New clause 30 is intended to ensure that the new immigration system helps rather than harms our economy and public services by calling for a proper assessment of its impact on social care, similar to that in new clause 1, which I support. The Migration Advisory Committee said in its report that these changes will “increase pressure on social care”, yet so far there has been no plan from the Government on how they are going to address that. Social care and those workers are far too important to be ignored. That is why, as well as supporting new clauses 13 to 15—tabled by my hon. Friend the Member for Halifax (Holly Lynch) on the Front Bench—about supporting the contribution made by many of those workers during the covid crisis, I also urge the Minister to accept the spirit behind one of the other clauses that we tabled which is not in scope today, but which urges the Government to extend the free visa extension to social care workers, as well as to the NHS, doctors and medics. Supporting doctors and nurses is right, but excluding the care workers who hold dying residents’ hands, the cleaners who scrub the door handles and the floors of the covid wards, or the porters who take patients to intensive care is just wrong. We should be supporting them as well.
I will also speak to new clause 32, which is about trying to make sure the system operates fairly, because by default, the Bill extends the hostile environment, even though the Windrush scandal has shown the damage that some of those measures can do. The housing provisions do not benefit the immigration system, but they do lead to discrimination for legal residents and British citizens, including discrimination based on the colour of their skin. That is why the Home Affairs Committee recommended a full review of the hostile environment and why Wendy Williams’ report has called for the same. Extending those hostile environment measures now, rather than accepting the recommendation of Wendy Williams’ report, is the wrong thing to do.

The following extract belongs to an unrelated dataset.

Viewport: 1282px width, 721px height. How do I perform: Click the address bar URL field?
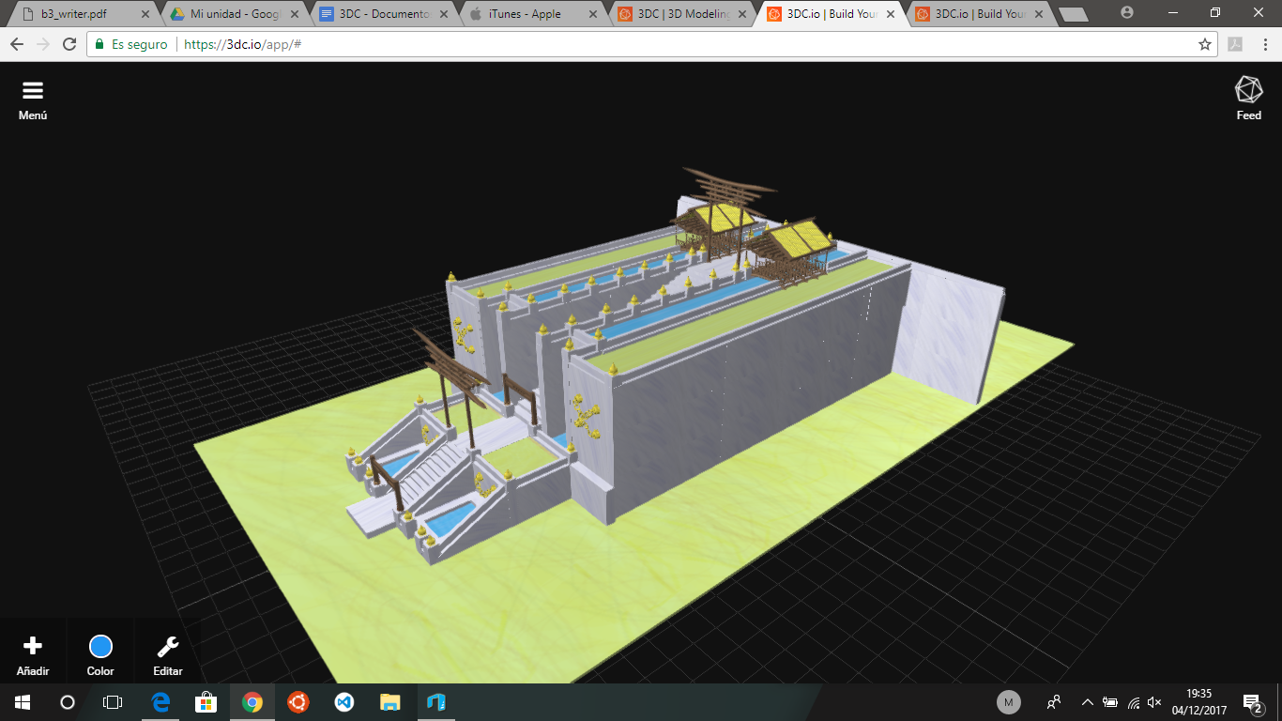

I also support new clauses 7 and 8 in the name of the right hon. Member for Haltemprice and Howden (Mr Davis). Again, those reflect recommendations of the cross-party Home Affairs Committee, because we have found that by not having a limit on detention and not having proper reviews and safeguards, too often, the system just drifts. Too often, people are just left in limbo because there are not proper safeguards to make sure things happen in time.
Will my right hon. Friend give way?
I will not—I am conscious of time. The Government have a responsibility through this Bill to ensure that they build a system that can build consensus and cross-party support; that supports our economy and public services and does not undermine that; that recognises and rewards the huge contribution that people have made to this country, including and especially during the covid-19 crisis; that is fair and respects people; and that continues to support those who are most vulnerable, and particularly children and child refugees. The amendments that I and others have put forward are in that spirit of building a system that can provide consensus across the country. I urge the Minister to accept them.